One part of the entries below is wanted: the lines from the one containing "You are a computer-use agent. The image" through the one containing "Image resolution: width=1247". Write those out exactly and nothing else.
══════════════════════════════
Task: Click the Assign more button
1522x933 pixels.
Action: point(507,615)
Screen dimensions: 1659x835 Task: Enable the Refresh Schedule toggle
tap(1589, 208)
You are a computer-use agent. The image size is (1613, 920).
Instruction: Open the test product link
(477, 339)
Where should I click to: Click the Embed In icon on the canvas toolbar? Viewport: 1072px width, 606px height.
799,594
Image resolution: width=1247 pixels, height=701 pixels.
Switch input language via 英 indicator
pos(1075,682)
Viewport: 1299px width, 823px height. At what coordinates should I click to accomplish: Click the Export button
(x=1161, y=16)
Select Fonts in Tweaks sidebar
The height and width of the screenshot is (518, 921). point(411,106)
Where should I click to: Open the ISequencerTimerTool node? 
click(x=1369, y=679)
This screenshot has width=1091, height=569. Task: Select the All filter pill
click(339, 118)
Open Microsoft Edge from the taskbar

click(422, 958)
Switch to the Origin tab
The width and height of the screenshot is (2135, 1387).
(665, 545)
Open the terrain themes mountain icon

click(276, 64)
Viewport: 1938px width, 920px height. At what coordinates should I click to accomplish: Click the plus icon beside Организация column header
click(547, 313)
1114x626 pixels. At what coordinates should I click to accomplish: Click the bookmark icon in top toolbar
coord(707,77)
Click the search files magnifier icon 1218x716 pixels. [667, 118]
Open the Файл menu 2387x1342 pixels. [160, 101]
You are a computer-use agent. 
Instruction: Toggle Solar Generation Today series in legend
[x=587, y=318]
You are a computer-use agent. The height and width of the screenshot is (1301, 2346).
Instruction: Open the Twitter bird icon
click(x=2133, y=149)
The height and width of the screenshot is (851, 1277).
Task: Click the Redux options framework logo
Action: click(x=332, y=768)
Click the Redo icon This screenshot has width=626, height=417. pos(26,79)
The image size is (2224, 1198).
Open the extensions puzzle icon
══════════════════════════════
ANSWER SPACE —
You are a computer-use agent. The image size is (1613, 920).
Instruction: Open the test product link
(477, 339)
Where should I click to: Click the Embed In icon on the canvas toolbar? Viewport: 1072px width, 606px height.
799,594
Image resolution: width=1247 pixels, height=701 pixels.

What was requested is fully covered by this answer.